## Exercise instructions
Here are some records; quote them exactly, leaving out the pictures.

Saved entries
+ + + + +

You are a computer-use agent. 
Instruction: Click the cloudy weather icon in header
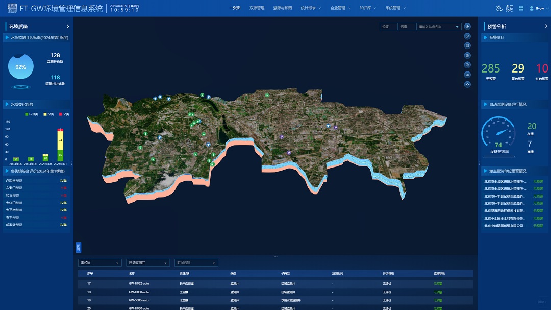pos(499,8)
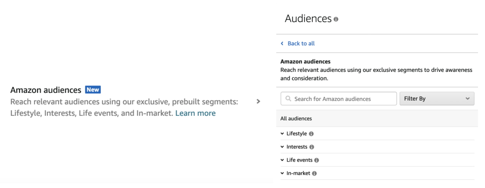Click the info icon next to Interests

[x=312, y=147]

+ + + + +

## Solved problem
You are a computer-use agent. 
Instruction: Click the cloudy weather icon in header
pos(499,8)
Click the info icon next to Interests

[x=312, y=147]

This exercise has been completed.